DURHAM -- Dave Alsobrooks sees people who aren't there.
More specifically, the 35-year-old artist sees people living everyday lives - changing a light bulb, boiling water for tea - in vacant, boarded-up houses in the historic East Durham neighborhood near downtown.
In a few months, you'll be able to see them too, when Alsobrooks hangs life-size portraits in the window frames of four empty houses and the old Y.E. Smith Elementary School. Alsobrooks wants to encourage more people to move into the neighborhood of mill cottages fallen on hard times.
"If you're going to be able to buy a house you have to be able to visualize yourself or somebody else living in that space," he said. When all you see is a block of boarded-up buildings, "it's hard to get over that."
Part aesthetic, part political, the "New Neighbors" project is what Alsobrooks calls "social art."
A few years ago, he explains, he used to make "abstract paintings that didn't mean anything to anybody." You couldn't look at his work and see anything beyond globs of paint.
He still likes globs of paint. But recently as he sat in his Golden Belt studio applying lipstick-red globs to a portrait, he said he came to realize he had more to communicate with his art.
"New Neighbors" draws inspiration from an art project he saw in Toronto in which people were painted three stories tall on the sides of buildings and a Detroit project called "Object Orange." In the latter, artists staged pre-dawn operations painting abandoned buildings bright orange to call attention to that city's more than 7,000 abandoned structures.
"In either case it was a provocative act," Alsobrooks said.
Aiming for revitalization
His new project mirrors the work that preservation groups are doing to help revitalize East Durham. The neighborhood has begun to rebound with the opening of Joe's Diner and the TROSA Grocery on Angier Avenue. But many boarded-up mill houses remain.
Preservation North Carolina has acquired several of the vacant properties in hopes of attracting private investors and future residents. Piedmont regional director Cathleen Turner says the group was even thinking about hiring an artist to spruce up the boarded-up properties, "and along comes Dave."
"The nature of his work is so in sync with what we're trying to do," Turner said. "It's vibrant. It's lively. It brings so much life to the buildings that had so much life in them and will again."
Sara Davis Lachenman, whose Four Over One Design specializes in old buildings, said Alsobrooks is preserving history as much as actual houses.

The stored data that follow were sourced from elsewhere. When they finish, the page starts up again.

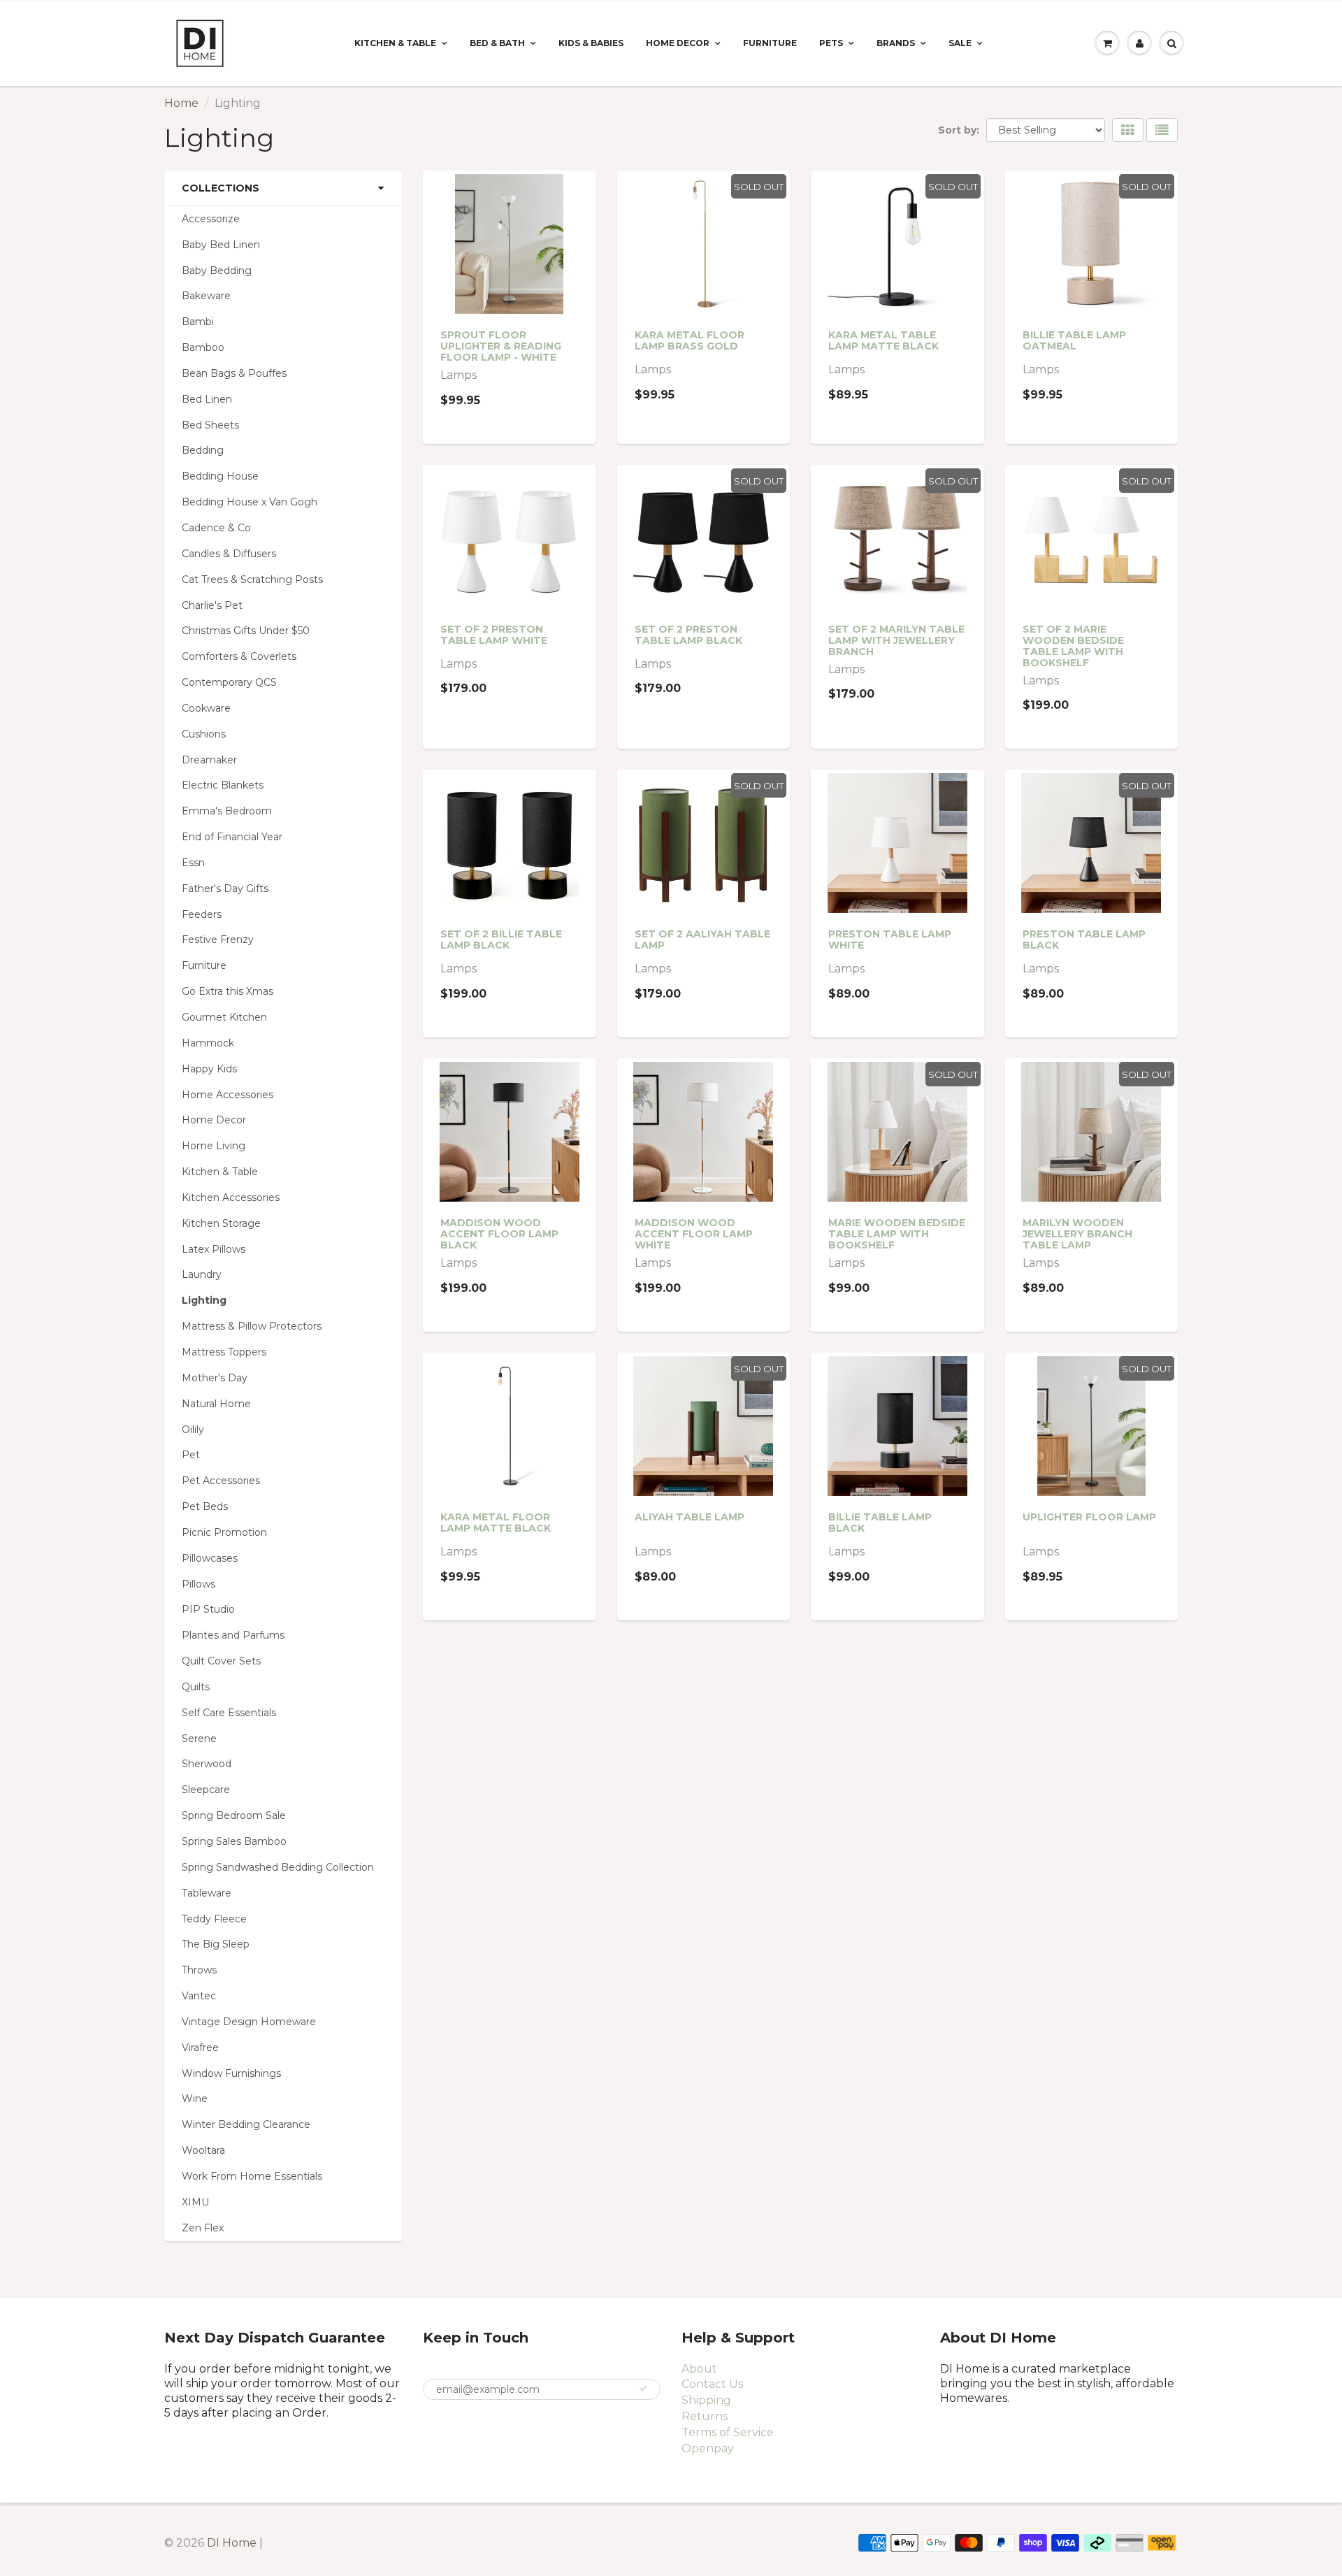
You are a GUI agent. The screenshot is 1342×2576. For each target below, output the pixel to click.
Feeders (202, 914)
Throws (199, 1970)
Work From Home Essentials (252, 2176)
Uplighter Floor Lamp (1089, 1517)
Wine (195, 2098)
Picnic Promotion (224, 1532)
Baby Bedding (217, 270)
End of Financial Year (232, 836)
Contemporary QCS (229, 682)
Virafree (200, 2047)
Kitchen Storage (221, 1223)
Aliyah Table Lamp (689, 1517)
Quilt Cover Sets (221, 1661)
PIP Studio (208, 1609)
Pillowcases (210, 1558)
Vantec (199, 1995)
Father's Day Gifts (225, 888)
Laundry (202, 1274)
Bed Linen (207, 399)
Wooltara (203, 2150)
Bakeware (206, 295)
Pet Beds (205, 1506)
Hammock (208, 1043)
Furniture (770, 43)
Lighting (204, 1300)
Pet (191, 1454)
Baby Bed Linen (221, 244)
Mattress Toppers (224, 1352)
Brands (895, 43)
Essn (193, 862)
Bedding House (220, 476)
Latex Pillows (213, 1249)
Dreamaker (209, 760)
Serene (199, 1738)
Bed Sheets (210, 425)
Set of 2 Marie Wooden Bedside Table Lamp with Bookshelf (1073, 646)
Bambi (198, 321)
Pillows (198, 1584)
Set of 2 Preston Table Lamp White (493, 635)
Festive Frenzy (218, 939)
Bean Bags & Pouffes (234, 373)
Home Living (213, 1145)
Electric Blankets (223, 785)
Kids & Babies (590, 43)
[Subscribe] (643, 2388)
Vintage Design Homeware (249, 2021)
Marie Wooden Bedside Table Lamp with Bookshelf (896, 1233)
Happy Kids (209, 1069)
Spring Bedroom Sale (234, 1815)
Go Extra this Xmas (227, 991)
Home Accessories (227, 1094)
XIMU (195, 2202)
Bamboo (203, 347)
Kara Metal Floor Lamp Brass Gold (689, 340)
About (699, 2368)
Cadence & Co (216, 527)
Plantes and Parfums (233, 1635)
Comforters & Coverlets (239, 656)
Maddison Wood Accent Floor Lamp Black (499, 1233)
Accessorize (211, 219)
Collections (220, 188)
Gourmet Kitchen (224, 1017)
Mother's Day (214, 1378)
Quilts (196, 1687)
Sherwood (206, 1763)
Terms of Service (727, 2432)
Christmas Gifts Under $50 (246, 630)
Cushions (204, 734)
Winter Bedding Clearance (246, 2124)
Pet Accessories (221, 1480)
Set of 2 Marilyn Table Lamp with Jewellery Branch (896, 640)
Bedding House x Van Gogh (249, 502)
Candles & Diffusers (229, 553)
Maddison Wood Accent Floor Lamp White (694, 1233)
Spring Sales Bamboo (234, 1841)
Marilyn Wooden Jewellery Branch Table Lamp (1077, 1233)
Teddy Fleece (214, 1919)
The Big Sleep (216, 1944)
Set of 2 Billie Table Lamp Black (501, 939)
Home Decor (677, 43)
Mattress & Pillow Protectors (252, 1326)
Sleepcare (206, 1789)
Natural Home (216, 1403)
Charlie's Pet (212, 605)
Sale (960, 43)
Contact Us (712, 2384)
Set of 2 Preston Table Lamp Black (688, 635)
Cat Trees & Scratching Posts (252, 579)
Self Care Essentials (229, 1712)
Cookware (206, 708)
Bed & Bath (497, 43)
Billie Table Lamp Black (880, 1522)
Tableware (206, 1893)
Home (181, 103)
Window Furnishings (231, 2073)
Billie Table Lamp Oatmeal (1074, 340)
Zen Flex (203, 2228)
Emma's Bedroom (227, 811)
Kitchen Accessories (231, 1197)
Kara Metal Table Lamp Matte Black (883, 340)
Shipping (706, 2400)
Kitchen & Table (395, 43)
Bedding (203, 450)
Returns (704, 2416)
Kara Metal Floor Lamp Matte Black (495, 1522)
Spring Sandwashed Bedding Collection (278, 1867)
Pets (831, 43)
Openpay (707, 2448)
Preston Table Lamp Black (1084, 939)
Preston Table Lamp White (889, 939)
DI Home (233, 2542)
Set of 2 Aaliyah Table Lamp (702, 939)
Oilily (193, 1429)
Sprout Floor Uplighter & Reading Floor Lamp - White (500, 346)
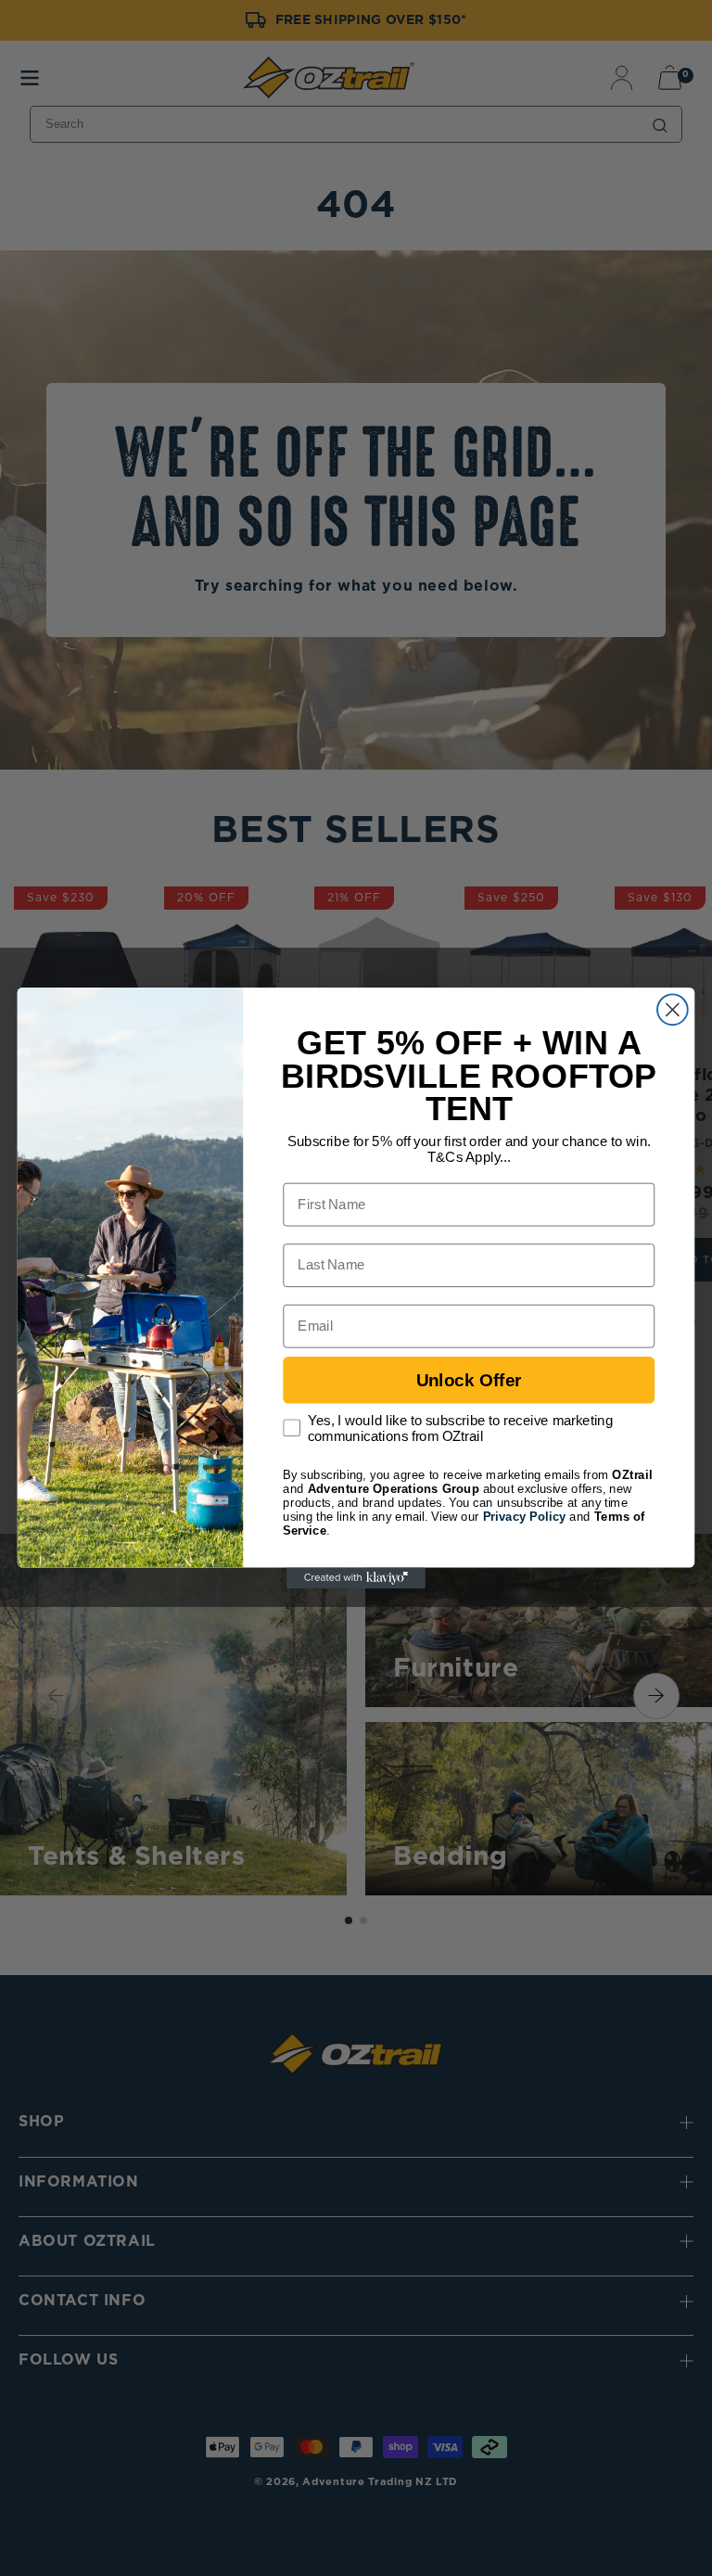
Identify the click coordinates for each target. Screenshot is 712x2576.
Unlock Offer (468, 1380)
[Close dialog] (672, 1009)
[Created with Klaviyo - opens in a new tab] (356, 1578)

"What he does now is really about telling a story and getting people to think about more than just what's on canvas," she said, "which I really love."
For "New Neighbors," Alsobrooks, who lived in southwest Durham before moving to Boone and now Efland in Orange County, photographed visitors to Golden Belt with simple household props.
He projects each image onto paper and loosely outlines them in a graphic novel style. He layers the paper with patterned tissue paper and applies paint in bright red, yellow, orange, lime green and cyan, which is like turquoise.
He's photographed each house and the 1910 neo-classical Smith elementary school and measured each space he plans to fill. Sheets of paper in his studio show copy machine pictures of each building. They look like pop-up books, with matchbook-size sketches covering windows now hammered over in ply board.
The finished portraits will hang exposed to the elements, sometimes protected by overhands and sometimes not.
"If the sun hits it and a certain portion gets faded, it adds to the story," he said. "It helps complete the history of the painting. It's almost like a journal of its time there."
At some point, the paintings will come down and Alsobrooks will try to sell them.
He's not sure who or if anyone will buy his social art, or even if they'll get the meaning behind it. He's not worried about it.
"I think it's up to each individual person how much they do or don't experience," he said. "We can all dig deeper into life."